◆ **Your instructions**
Take the line that contains "Given: Click the 添加自选 link" and every line below it to the end of the entries, and give them again exactly, leaving out any pictures.

■ ■ ■ ■ ■

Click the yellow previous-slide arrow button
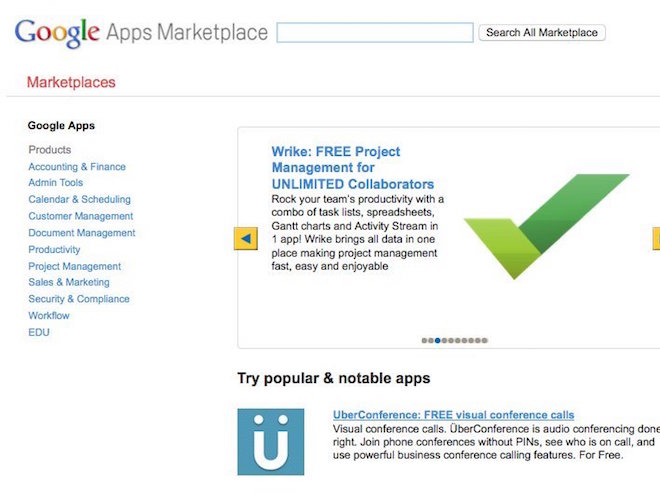660x495 pixels. tap(246, 239)
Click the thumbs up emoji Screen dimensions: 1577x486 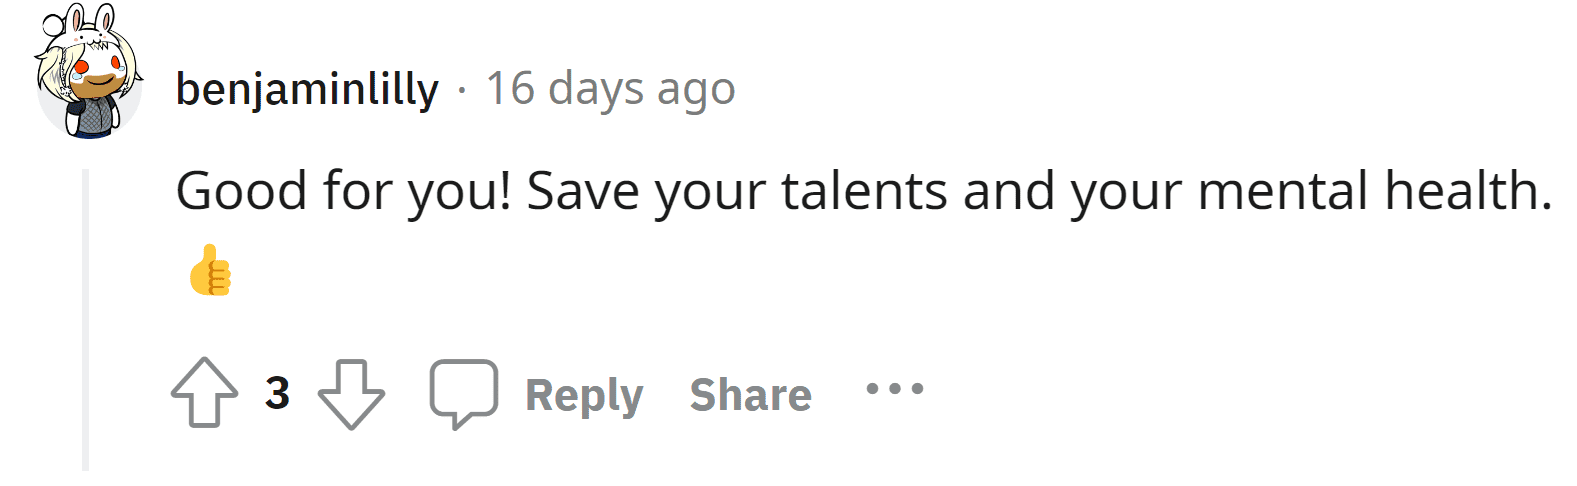210,270
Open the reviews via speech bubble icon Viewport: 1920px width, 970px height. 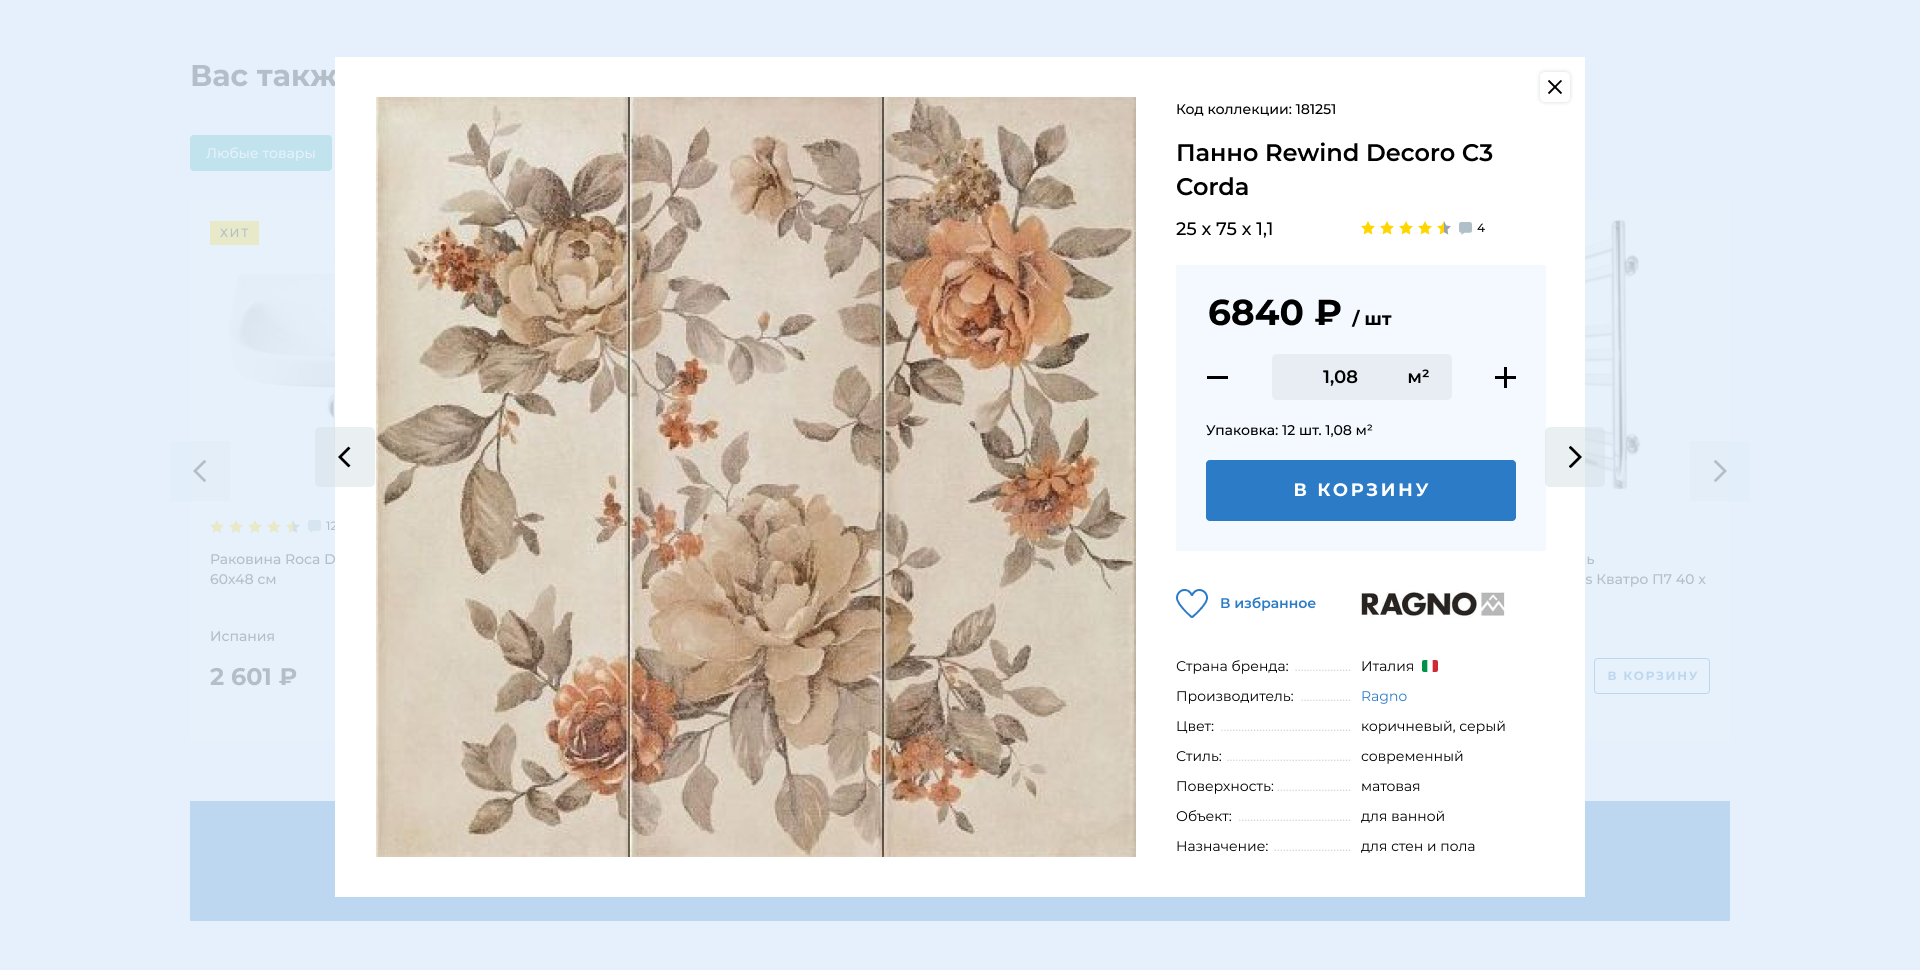point(1464,228)
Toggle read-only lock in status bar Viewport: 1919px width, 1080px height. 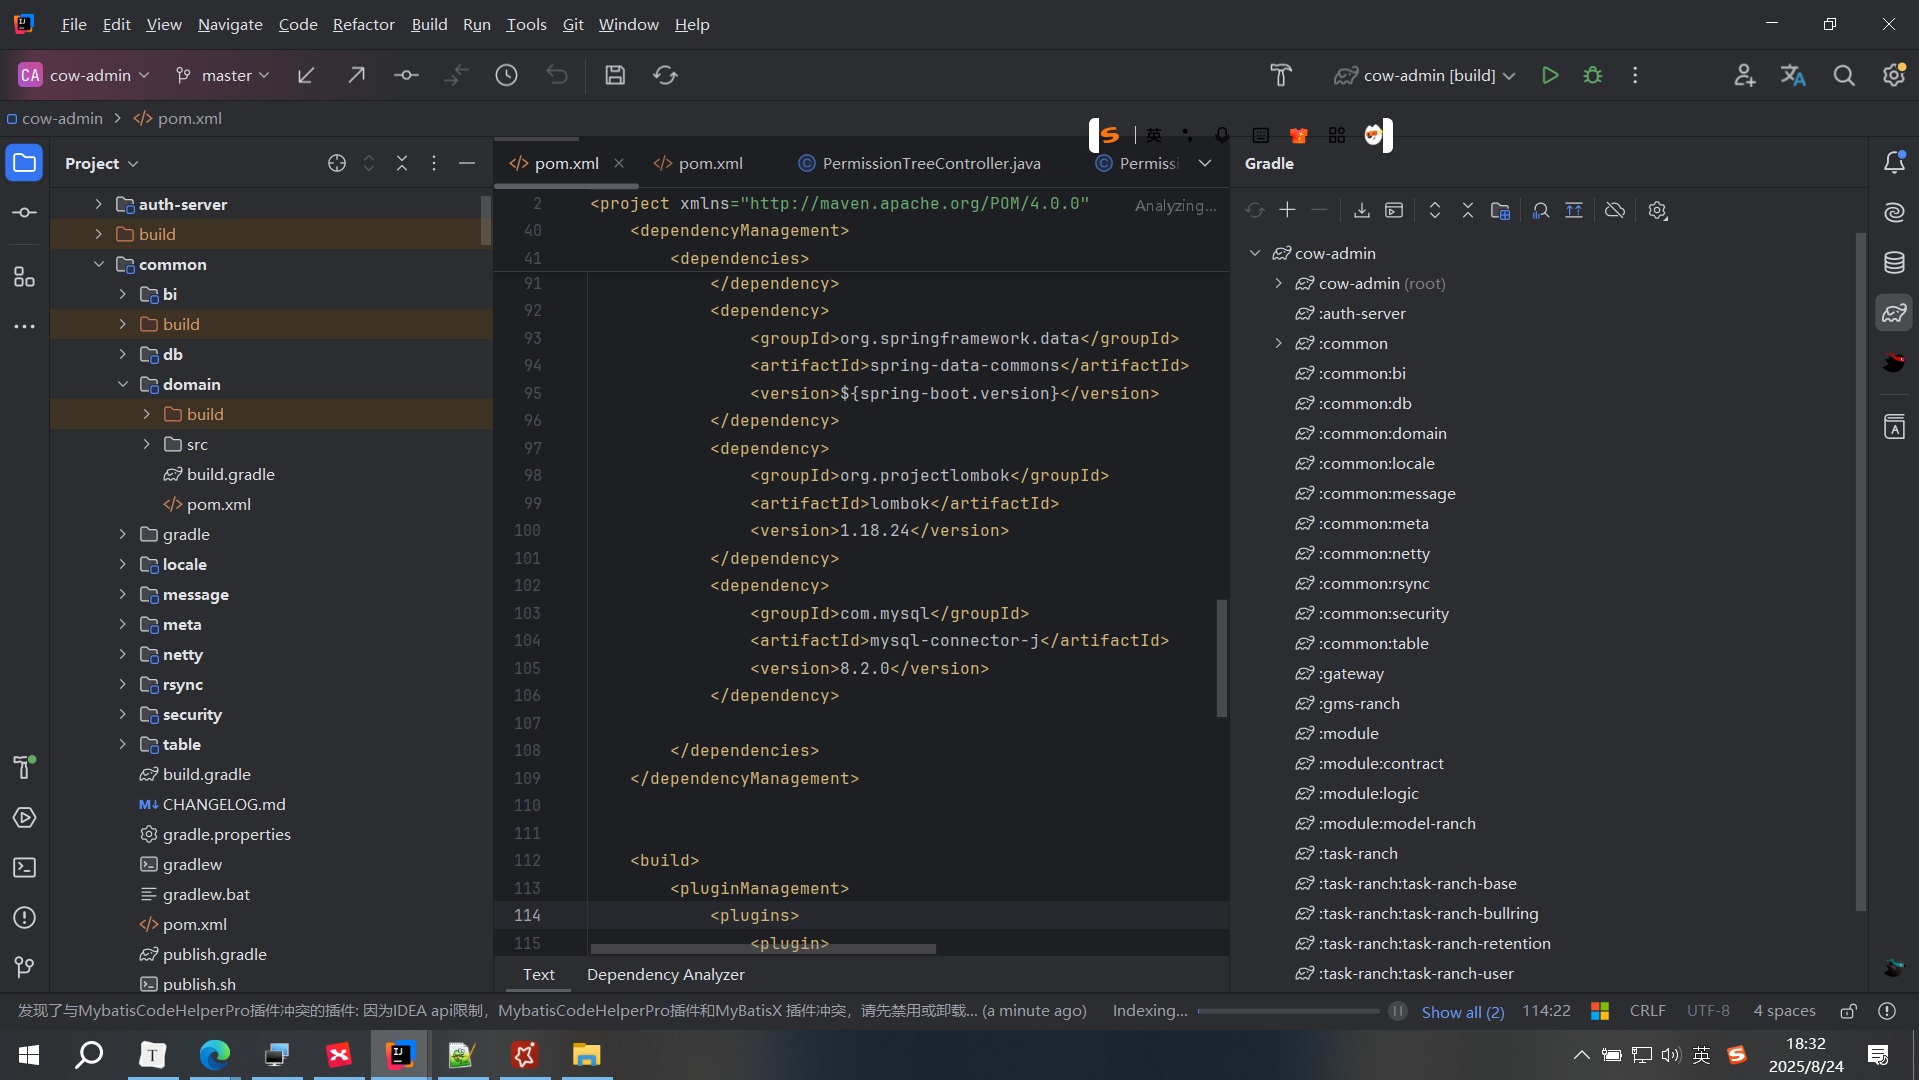pos(1848,1011)
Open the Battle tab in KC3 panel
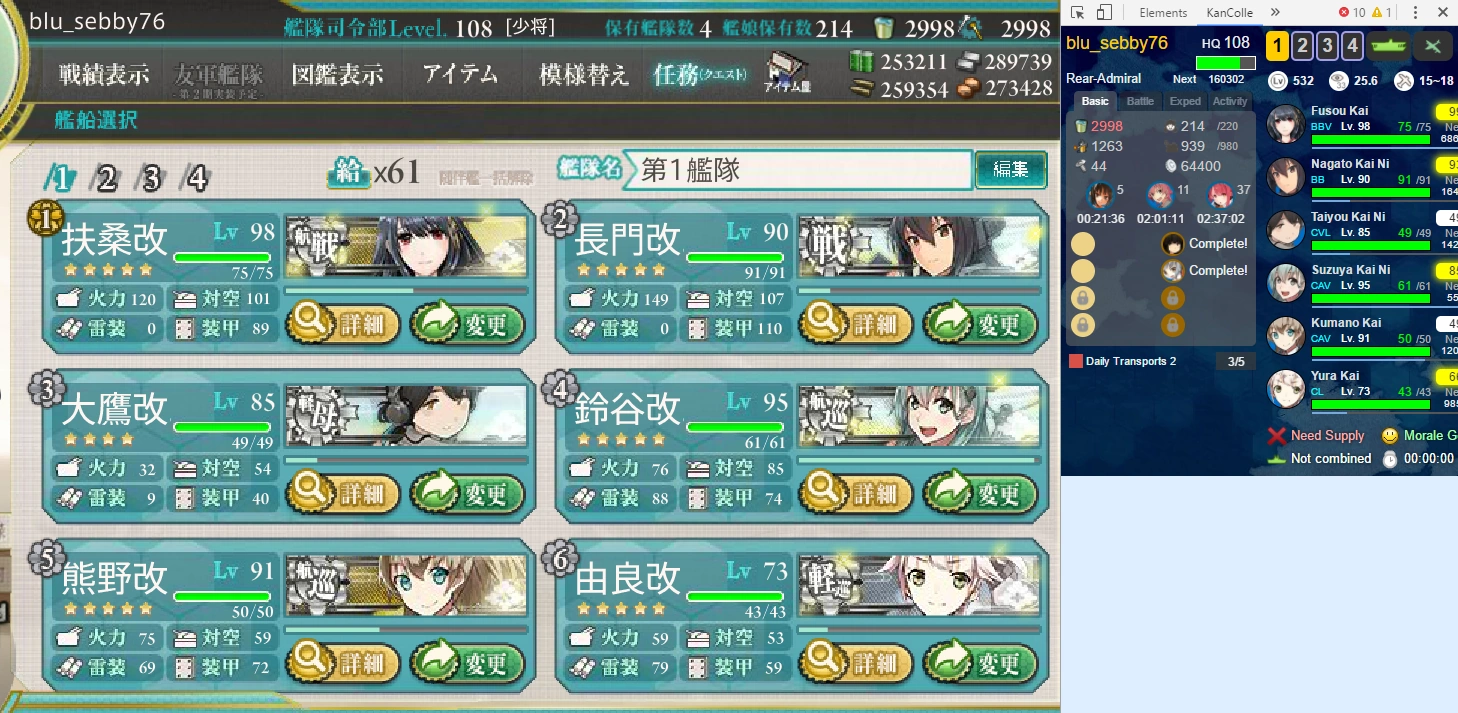This screenshot has width=1458, height=713. tap(1140, 101)
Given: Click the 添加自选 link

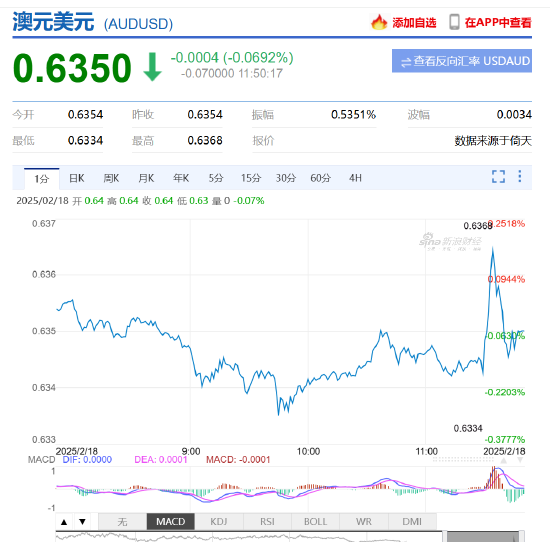Looking at the screenshot, I should (414, 23).
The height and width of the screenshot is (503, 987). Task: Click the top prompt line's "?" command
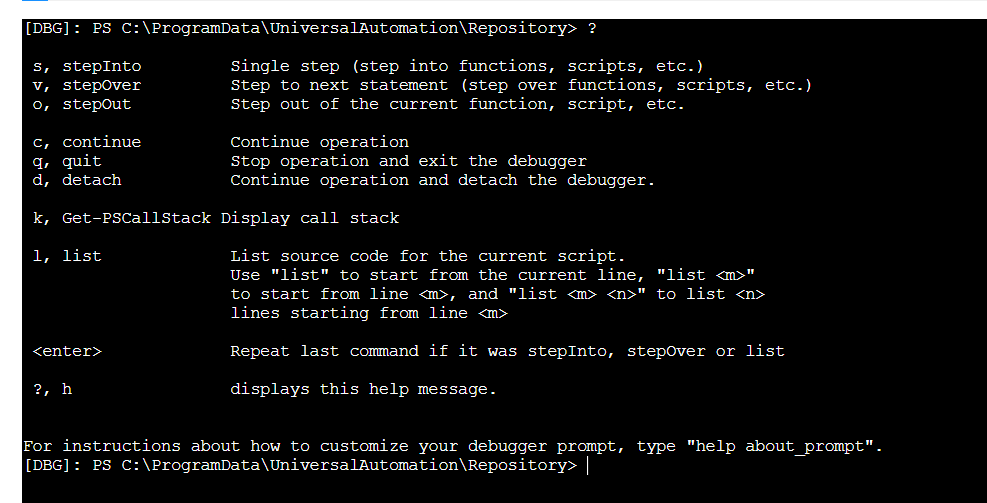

■ ■ ■ ■ ■

◆ **Solution**
Given: Click the 添加自选 link

Looking at the screenshot, I should (414, 23).
The height and width of the screenshot is (503, 987). Task: Click the top prompt line's "?" command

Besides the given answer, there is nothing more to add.